━━ Exercise data ━━

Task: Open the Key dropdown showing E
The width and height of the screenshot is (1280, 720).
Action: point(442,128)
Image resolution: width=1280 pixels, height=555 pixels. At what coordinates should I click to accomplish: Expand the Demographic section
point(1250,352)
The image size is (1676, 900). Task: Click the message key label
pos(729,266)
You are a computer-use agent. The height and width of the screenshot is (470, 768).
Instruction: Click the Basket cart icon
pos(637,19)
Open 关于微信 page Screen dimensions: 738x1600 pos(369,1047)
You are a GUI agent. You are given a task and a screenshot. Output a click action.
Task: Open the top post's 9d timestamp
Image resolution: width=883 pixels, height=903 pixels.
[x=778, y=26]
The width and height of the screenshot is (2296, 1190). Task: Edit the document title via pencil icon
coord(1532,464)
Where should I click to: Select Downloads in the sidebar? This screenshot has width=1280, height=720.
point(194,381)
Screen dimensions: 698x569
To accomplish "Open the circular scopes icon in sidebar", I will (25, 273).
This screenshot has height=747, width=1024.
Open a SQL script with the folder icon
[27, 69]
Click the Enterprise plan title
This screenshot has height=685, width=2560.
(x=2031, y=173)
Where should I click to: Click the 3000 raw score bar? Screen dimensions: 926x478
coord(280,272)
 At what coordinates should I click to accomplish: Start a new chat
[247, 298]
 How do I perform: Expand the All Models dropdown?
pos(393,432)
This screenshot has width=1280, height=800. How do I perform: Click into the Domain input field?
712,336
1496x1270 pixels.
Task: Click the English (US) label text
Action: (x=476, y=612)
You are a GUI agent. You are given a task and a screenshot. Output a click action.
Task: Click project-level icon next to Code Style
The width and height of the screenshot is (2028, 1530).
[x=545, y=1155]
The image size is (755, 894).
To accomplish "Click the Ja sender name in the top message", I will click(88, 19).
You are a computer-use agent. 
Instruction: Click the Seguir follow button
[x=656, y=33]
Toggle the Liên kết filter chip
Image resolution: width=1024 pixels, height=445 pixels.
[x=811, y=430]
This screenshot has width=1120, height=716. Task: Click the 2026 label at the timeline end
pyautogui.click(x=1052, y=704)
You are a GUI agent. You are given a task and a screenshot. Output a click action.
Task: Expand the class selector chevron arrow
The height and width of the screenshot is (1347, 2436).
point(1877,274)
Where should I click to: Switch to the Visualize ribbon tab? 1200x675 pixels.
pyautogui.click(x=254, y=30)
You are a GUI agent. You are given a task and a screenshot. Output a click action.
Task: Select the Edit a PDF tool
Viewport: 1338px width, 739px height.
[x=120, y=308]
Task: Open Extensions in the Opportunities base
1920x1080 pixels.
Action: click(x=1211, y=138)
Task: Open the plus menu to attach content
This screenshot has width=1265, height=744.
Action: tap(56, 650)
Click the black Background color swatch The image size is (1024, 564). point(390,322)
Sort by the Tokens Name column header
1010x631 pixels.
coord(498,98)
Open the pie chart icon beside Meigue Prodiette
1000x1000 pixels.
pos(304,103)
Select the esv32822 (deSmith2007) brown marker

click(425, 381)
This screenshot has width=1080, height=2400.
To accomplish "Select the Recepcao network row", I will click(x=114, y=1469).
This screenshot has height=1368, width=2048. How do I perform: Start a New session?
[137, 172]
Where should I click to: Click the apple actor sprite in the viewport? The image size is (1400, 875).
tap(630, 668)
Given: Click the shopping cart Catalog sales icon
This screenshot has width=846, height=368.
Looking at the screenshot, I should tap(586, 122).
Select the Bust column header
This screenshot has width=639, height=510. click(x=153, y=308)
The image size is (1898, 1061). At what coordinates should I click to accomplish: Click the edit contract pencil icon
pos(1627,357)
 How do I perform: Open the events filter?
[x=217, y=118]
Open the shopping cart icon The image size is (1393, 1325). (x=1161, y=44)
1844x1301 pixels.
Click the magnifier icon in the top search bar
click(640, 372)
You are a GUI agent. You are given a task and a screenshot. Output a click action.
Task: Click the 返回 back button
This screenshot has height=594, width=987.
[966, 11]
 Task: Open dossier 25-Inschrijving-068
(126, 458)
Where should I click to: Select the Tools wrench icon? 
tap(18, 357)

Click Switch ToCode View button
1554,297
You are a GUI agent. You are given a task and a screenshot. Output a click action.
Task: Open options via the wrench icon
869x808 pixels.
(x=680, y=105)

━━━

Objective
Copy out every line of the records above, character for character, without changing anything.

Output for this task
Task: Open the Key dropdown showing E
The width and height of the screenshot is (1280, 720).
Action: point(442,128)
Image resolution: width=1280 pixels, height=555 pixels. At what coordinates should I click to accomplish: Expand the Demographic section
point(1250,352)
The image size is (1676, 900). Task: Click the message key label
pos(729,266)
You are a computer-use agent. The height and width of the screenshot is (470, 768).
Instruction: Click the Basket cart icon
pos(637,19)
Open 关于微信 page Screen dimensions: 738x1600 pos(369,1047)
You are a GUI agent. You are given a task and a screenshot. Output a click action.
Task: Open the top post's 9d timestamp
Image resolution: width=883 pixels, height=903 pixels.
[x=778, y=26]
The width and height of the screenshot is (2296, 1190). Task: Edit the document title via pencil icon
coord(1532,464)
Where should I click to: Select Downloads in the sidebar? This screenshot has width=1280, height=720.
point(194,381)
Screen dimensions: 698x569
To accomplish "Open the circular scopes icon in sidebar", I will (25, 273).
This screenshot has height=747, width=1024.
Open a SQL script with the folder icon
[27, 69]
Click the Enterprise plan title
This screenshot has height=685, width=2560.
(x=2031, y=173)
Where should I click to: Click the 3000 raw score bar? Screen dimensions: 926x478
coord(280,272)
 At what coordinates should I click to accomplish: Start a new chat
[247, 298]
 How do I perform: Expand the All Models dropdown?
pos(393,432)
This screenshot has width=1280, height=800. How do I perform: Click into the Domain input field?
712,336
1496x1270 pixels.
Task: Click the English (US) label text
Action: (x=476, y=612)
You are a GUI agent. You are given a task and a screenshot. Output a click action.
Task: Click project-level icon next to Code Style
The width and height of the screenshot is (2028, 1530).
[x=545, y=1155]
The image size is (755, 894).
To accomplish "Click the Ja sender name in the top message", I will click(88, 19).
You are a computer-use agent. 
Instruction: Click the Seguir follow button
[x=656, y=33]
Toggle the Liên kết filter chip
Image resolution: width=1024 pixels, height=445 pixels.
[x=811, y=430]
This screenshot has width=1120, height=716. Task: Click the 2026 label at the timeline end
pyautogui.click(x=1052, y=704)
You are a GUI agent. You are given a task and a screenshot. Output a click action.
Task: Expand the class selector chevron arrow
The height and width of the screenshot is (1347, 2436).
point(1877,274)
Where should I click to: Switch to the Visualize ribbon tab? 1200x675 pixels.
pyautogui.click(x=254, y=30)
You are a GUI agent. You are given a task and a screenshot. Output a click action.
Task: Select the Edit a PDF tool
Viewport: 1338px width, 739px height.
[x=120, y=308]
Task: Open Extensions in the Opportunities base
1920x1080 pixels.
Action: click(x=1211, y=138)
Task: Open the plus menu to attach content
This screenshot has width=1265, height=744.
Action: tap(56, 650)
Click the black Background color swatch The image size is (1024, 564). point(390,322)
Sort by the Tokens Name column header
1010x631 pixels.
coord(498,98)
Open the pie chart icon beside Meigue Prodiette
1000x1000 pixels.
pos(304,103)
Select the esv32822 (deSmith2007) brown marker

click(425, 381)
This screenshot has width=1080, height=2400.
To accomplish "Select the Recepcao network row", I will click(x=114, y=1469).
This screenshot has height=1368, width=2048. How do I perform: Start a New session?
[137, 172]
Where should I click to: Click the apple actor sprite in the viewport? The image size is (1400, 875).
tap(630, 668)
Given: Click the shopping cart Catalog sales icon
This screenshot has width=846, height=368.
Looking at the screenshot, I should tap(586, 122).
Select the Bust column header
This screenshot has width=639, height=510. click(x=153, y=308)
The image size is (1898, 1061). At what coordinates should I click to accomplish: Click the edit contract pencil icon
pos(1627,357)
 How do I perform: Open the events filter?
[x=217, y=118]
Open the shopping cart icon The image size is (1393, 1325). (x=1161, y=44)
1844x1301 pixels.
Click the magnifier icon in the top search bar
click(640, 372)
You are a GUI agent. You are given a task and a screenshot. Output a click action.
Task: Click the 返回 back button
This screenshot has height=594, width=987.
[966, 11]
 Task: Open dossier 25-Inschrijving-068
(126, 458)
Where should I click to: Select the Tools wrench icon? 
tap(18, 357)

Click Switch ToCode View button
1554,297
You are a GUI agent. You are given a task and a screenshot. Output a click action.
Task: Open options via the wrench icon
869x808 pixels.
(x=680, y=105)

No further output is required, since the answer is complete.